Author Topic: Large integers and floats  (Read 3404 times)

nidud

  • Member
  • *****
  • Posts: 1614
    • https://github.com/nidud/asmc
Re: Large integers and floats
« Reply #15 on: July 04, 2018, 09:12:24 PM »
so wouldnt this be possible to use for faster computation of PI with loads of decimals,compared to have some almost unlimited Array of numbers other ways?

Yes, it allows computation directly which simplify declarations. The internal calculation must be higher than max storage (REAL10 in MASM) so this is now extended from 96-bit to 128-bit to handle REAL16.

The values based on PI may thus be declared using macros as above or directly:
Code: [Select]
PI    equ 3.141592653589793238462643383279502884197169399375105820974945
...
PI_2  equ PI / 2.0
PI_4  equ PI / 4.0

Right taylor series,but i have todo research first,maybe arcsine where sine pi is
Also Real16 sine would be useful or you already made that nidud?

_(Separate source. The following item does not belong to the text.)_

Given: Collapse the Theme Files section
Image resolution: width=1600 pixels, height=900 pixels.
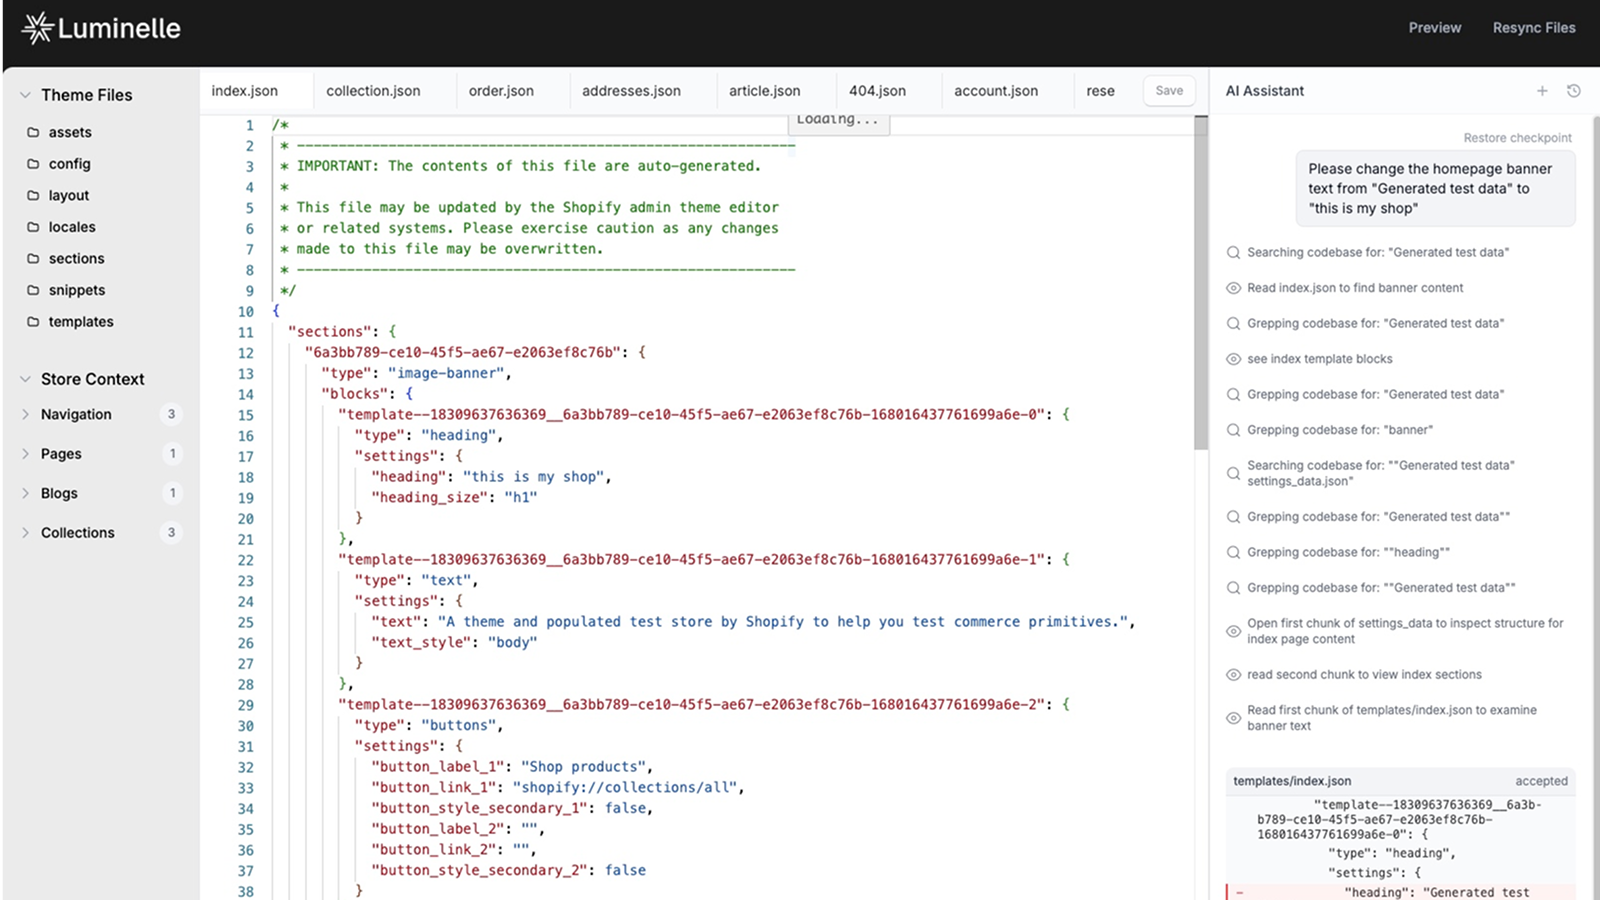Looking at the screenshot, I should (23, 94).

The assembler allows usage of Add(+), Subtract(-), Multiply(*), and Divide(/) directly which uses REAL16 internally, so it should be possible to construct static functions using macros based on this.

I'm currently implementing a DirectXMath library for testing out the vectorcall implementation which includes passing of arguments, assigning values and return codes
using vectors, so this may clarify how REAL16 values may be used.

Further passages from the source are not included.